Objective: Copy every one of the rows below word for word, with no changes.

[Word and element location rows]
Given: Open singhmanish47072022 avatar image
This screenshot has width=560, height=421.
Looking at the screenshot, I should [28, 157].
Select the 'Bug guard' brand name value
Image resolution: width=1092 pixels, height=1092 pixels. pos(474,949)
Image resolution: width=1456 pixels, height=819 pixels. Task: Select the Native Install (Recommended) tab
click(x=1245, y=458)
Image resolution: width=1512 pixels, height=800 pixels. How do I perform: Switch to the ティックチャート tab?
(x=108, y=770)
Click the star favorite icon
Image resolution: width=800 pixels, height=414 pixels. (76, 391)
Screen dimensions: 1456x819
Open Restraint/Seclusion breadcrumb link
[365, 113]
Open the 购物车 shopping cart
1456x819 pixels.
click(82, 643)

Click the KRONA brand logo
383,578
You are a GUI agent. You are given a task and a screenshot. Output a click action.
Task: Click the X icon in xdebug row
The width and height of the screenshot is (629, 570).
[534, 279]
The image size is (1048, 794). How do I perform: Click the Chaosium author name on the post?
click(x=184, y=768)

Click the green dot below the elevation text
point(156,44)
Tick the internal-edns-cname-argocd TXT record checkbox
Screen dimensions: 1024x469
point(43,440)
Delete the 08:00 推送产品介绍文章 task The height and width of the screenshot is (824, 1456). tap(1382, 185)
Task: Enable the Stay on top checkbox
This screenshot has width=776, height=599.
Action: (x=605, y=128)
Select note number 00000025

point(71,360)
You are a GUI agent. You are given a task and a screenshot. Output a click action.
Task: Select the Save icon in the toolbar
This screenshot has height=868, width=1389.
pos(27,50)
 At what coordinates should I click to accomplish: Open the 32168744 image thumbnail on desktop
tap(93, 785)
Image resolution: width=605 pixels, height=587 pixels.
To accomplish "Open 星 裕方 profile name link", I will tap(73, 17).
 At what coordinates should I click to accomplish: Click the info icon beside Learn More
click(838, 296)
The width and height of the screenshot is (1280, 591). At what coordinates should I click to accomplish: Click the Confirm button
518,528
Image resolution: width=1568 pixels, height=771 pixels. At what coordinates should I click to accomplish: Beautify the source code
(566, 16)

Written response:
Given: Open singhmanish47072022 avatar image
This screenshot has width=560, height=421.
Looking at the screenshot, I should [28, 157].
Select the 'Bug guard' brand name value
Image resolution: width=1092 pixels, height=1092 pixels. pos(474,949)
Image resolution: width=1456 pixels, height=819 pixels. Task: Select the Native Install (Recommended) tab
click(x=1245, y=458)
Image resolution: width=1512 pixels, height=800 pixels. How do I perform: Switch to the ティックチャート tab?
(x=108, y=770)
Click the star favorite icon
Image resolution: width=800 pixels, height=414 pixels. (76, 391)
Screen dimensions: 1456x819
Open Restraint/Seclusion breadcrumb link
[365, 113]
Open the 购物车 shopping cart
1456x819 pixels.
click(82, 643)

Click the KRONA brand logo
383,578
You are a GUI agent. You are given a task and a screenshot. Output a click action.
Task: Click the X icon in xdebug row
The width and height of the screenshot is (629, 570).
[534, 279]
The image size is (1048, 794). How do I perform: Click the Chaosium author name on the post?
click(x=184, y=768)

Click the green dot below the elevation text
point(156,44)
Tick the internal-edns-cname-argocd TXT record checkbox
Screen dimensions: 1024x469
point(43,440)
Delete the 08:00 推送产品介绍文章 task The height and width of the screenshot is (824, 1456). tap(1382, 185)
Task: Enable the Stay on top checkbox
This screenshot has width=776, height=599.
Action: (x=605, y=128)
Select note number 00000025

point(71,360)
You are a GUI agent. You are given a task and a screenshot. Output a click action.
Task: Select the Save icon in the toolbar
This screenshot has height=868, width=1389.
pos(27,50)
 At what coordinates should I click to accomplish: Open the 32168744 image thumbnail on desktop
tap(93, 785)
Image resolution: width=605 pixels, height=587 pixels.
To accomplish "Open 星 裕方 profile name link", I will tap(73, 17).
 At what coordinates should I click to accomplish: Click the info icon beside Learn More
click(838, 296)
The width and height of the screenshot is (1280, 591). At what coordinates should I click to accomplish: Click the Confirm button
518,528
Image resolution: width=1568 pixels, height=771 pixels. At what coordinates should I click to accomplish: Beautify the source code
(566, 16)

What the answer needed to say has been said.